■ **What you need to do**: Repeat all of the entries, please, keeping each line exact.

(Stored data entries)
[Start of section]
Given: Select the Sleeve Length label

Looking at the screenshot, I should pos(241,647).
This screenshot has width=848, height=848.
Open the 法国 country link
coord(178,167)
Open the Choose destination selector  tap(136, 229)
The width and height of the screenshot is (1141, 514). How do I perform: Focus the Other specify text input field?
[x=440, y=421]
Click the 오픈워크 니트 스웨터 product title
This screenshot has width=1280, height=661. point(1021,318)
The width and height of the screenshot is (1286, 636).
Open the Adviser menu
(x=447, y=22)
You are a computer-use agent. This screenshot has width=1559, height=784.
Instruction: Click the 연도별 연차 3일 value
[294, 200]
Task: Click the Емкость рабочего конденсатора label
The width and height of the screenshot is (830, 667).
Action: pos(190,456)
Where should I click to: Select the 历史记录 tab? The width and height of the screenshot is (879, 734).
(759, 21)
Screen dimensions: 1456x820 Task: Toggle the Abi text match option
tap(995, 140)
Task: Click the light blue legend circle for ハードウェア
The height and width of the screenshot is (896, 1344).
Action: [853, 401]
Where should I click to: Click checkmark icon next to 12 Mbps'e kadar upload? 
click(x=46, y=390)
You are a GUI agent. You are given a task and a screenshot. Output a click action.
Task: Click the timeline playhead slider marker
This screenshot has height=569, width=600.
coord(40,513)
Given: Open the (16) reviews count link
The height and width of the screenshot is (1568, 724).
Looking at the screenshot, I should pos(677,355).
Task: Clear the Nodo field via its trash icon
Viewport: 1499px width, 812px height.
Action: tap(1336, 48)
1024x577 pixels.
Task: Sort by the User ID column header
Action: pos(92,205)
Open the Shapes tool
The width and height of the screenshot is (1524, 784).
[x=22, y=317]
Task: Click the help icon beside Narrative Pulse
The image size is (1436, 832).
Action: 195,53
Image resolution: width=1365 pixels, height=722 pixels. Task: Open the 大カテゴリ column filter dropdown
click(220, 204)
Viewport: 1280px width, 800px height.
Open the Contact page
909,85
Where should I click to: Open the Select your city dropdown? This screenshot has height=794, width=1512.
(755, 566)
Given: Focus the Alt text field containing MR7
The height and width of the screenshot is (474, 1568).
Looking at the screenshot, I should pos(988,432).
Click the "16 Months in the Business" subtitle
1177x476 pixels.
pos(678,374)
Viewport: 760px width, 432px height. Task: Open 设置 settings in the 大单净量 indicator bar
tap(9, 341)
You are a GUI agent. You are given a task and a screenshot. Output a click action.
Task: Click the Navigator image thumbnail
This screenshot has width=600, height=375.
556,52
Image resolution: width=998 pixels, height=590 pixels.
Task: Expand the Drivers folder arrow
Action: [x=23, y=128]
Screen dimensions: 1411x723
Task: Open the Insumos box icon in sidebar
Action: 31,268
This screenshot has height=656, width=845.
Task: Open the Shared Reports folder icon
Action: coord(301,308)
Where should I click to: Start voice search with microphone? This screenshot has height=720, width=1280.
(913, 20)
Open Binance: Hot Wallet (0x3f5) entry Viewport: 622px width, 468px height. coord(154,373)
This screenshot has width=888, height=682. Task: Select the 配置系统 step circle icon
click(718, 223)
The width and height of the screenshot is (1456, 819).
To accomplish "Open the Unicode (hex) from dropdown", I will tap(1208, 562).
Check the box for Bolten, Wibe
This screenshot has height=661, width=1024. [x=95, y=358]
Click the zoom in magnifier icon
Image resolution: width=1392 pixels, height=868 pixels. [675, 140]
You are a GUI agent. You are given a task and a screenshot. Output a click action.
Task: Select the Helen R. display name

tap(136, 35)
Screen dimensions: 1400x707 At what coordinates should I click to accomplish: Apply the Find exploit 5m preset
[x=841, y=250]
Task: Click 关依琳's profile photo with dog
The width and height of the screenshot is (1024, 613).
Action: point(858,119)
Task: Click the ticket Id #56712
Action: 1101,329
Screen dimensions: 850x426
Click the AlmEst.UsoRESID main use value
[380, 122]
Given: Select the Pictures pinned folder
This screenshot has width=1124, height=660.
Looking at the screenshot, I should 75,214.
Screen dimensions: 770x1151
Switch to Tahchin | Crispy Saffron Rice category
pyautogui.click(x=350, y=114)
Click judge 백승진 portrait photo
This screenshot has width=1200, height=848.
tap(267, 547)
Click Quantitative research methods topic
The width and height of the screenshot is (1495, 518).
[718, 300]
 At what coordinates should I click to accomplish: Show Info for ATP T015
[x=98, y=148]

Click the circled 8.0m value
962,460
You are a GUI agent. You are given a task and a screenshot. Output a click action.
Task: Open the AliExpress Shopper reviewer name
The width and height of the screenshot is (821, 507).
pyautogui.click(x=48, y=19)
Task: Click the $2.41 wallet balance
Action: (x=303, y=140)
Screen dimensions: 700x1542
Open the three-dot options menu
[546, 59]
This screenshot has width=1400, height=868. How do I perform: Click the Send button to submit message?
[End of section]
■ **Result**:
Given: Select the Sleeve Length label

Looking at the screenshot, I should pos(241,647).
This screenshot has width=848, height=848.
Open the 法国 country link
coord(178,167)
Open the Choose destination selector  tap(136, 229)
The width and height of the screenshot is (1141, 514). How do I perform: Focus the Other specify text input field?
[x=440, y=421]
Click the 오픈워크 니트 스웨터 product title
This screenshot has width=1280, height=661. point(1021,318)
The width and height of the screenshot is (1286, 636).
Open the Adviser menu
(x=447, y=22)
You are a computer-use agent. This screenshot has width=1559, height=784.
Instruction: Click the 연도별 연차 3일 value
[294, 200]
Task: Click the Емкость рабочего конденсатора label
The width and height of the screenshot is (830, 667).
Action: pos(190,456)
Where should I click to: Select the 历史记录 tab? The width and height of the screenshot is (879, 734).
(759, 21)
Screen dimensions: 1456x820 Task: Toggle the Abi text match option
tap(995, 140)
Task: Click the light blue legend circle for ハードウェア
The height and width of the screenshot is (896, 1344).
Action: [853, 401]
Where should I click to: Click checkmark icon next to 12 Mbps'e kadar upload? 
click(x=46, y=390)
You are a GUI agent. You are given a task and a screenshot. Output a click action.
Task: Click the timeline playhead slider marker
This screenshot has height=569, width=600.
coord(40,513)
Given: Open the (16) reviews count link
The height and width of the screenshot is (1568, 724).
Looking at the screenshot, I should pos(677,355).
Task: Clear the Nodo field via its trash icon
Viewport: 1499px width, 812px height.
Action: tap(1336, 48)
1024x577 pixels.
Task: Sort by the User ID column header
Action: pos(92,205)
Open the Shapes tool
The width and height of the screenshot is (1524, 784).
[x=22, y=317]
Task: Click the help icon beside Narrative Pulse
The image size is (1436, 832).
Action: 195,53
Image resolution: width=1365 pixels, height=722 pixels. Task: Open the 大カテゴリ column filter dropdown
click(220, 204)
Viewport: 1280px width, 800px height.
Open the Contact page
909,85
Where should I click to: Open the Select your city dropdown? This screenshot has height=794, width=1512.
(755, 566)
Given: Focus the Alt text field containing MR7
The height and width of the screenshot is (474, 1568).
Looking at the screenshot, I should pos(988,432).
Click the "16 Months in the Business" subtitle
1177x476 pixels.
pos(678,374)
Viewport: 760px width, 432px height. Task: Open 设置 settings in the 大单净量 indicator bar
tap(9, 341)
You are a GUI agent. You are given a task and a screenshot. Output a click action.
Task: Click the Navigator image thumbnail
This screenshot has width=600, height=375.
556,52
Image resolution: width=998 pixels, height=590 pixels.
Task: Expand the Drivers folder arrow
Action: [x=23, y=128]
Screen dimensions: 1411x723
Task: Open the Insumos box icon in sidebar
Action: 31,268
This screenshot has height=656, width=845.
Task: Open the Shared Reports folder icon
Action: coord(301,308)
Where should I click to: Start voice search with microphone? This screenshot has height=720, width=1280.
(913, 20)
Open Binance: Hot Wallet (0x3f5) entry Viewport: 622px width, 468px height. coord(154,373)
This screenshot has width=888, height=682. Task: Select the 配置系统 step circle icon
click(718, 223)
The width and height of the screenshot is (1456, 819).
To accomplish "Open the Unicode (hex) from dropdown", I will tap(1208, 562).
Check the box for Bolten, Wibe
This screenshot has height=661, width=1024. [x=95, y=358]
Click the zoom in magnifier icon
Image resolution: width=1392 pixels, height=868 pixels. [675, 140]
You are a GUI agent. You are given a task and a screenshot. Output a click action.
Task: Select the Helen R. display name

tap(136, 35)
Screen dimensions: 1400x707 At what coordinates should I click to accomplish: Apply the Find exploit 5m preset
[x=841, y=250]
Task: Click 关依琳's profile photo with dog
The width and height of the screenshot is (1024, 613).
Action: point(858,119)
Task: Click the ticket Id #56712
Action: 1101,329
Screen dimensions: 850x426
Click the AlmEst.UsoRESID main use value
[380, 122]
Given: Select the Pictures pinned folder
This screenshot has width=1124, height=660.
Looking at the screenshot, I should 75,214.
Screen dimensions: 770x1151
Switch to Tahchin | Crispy Saffron Rice category
pyautogui.click(x=350, y=114)
Click judge 백승진 portrait photo
This screenshot has width=1200, height=848.
tap(267, 547)
Click Quantitative research methods topic
The width and height of the screenshot is (1495, 518).
[718, 300]
 At what coordinates should I click to accomplish: Show Info for ATP T015
[x=98, y=148]

Click the circled 8.0m value
962,460
You are a GUI agent. You are given a task and a screenshot. Output a click action.
Task: Open the AliExpress Shopper reviewer name
The width and height of the screenshot is (821, 507).
pyautogui.click(x=48, y=19)
Task: Click the $2.41 wallet balance
Action: (x=303, y=140)
Screen dimensions: 700x1542
Open the three-dot options menu
[546, 59]
This screenshot has width=1400, height=868. How do I perform: Click the Send button to submit message?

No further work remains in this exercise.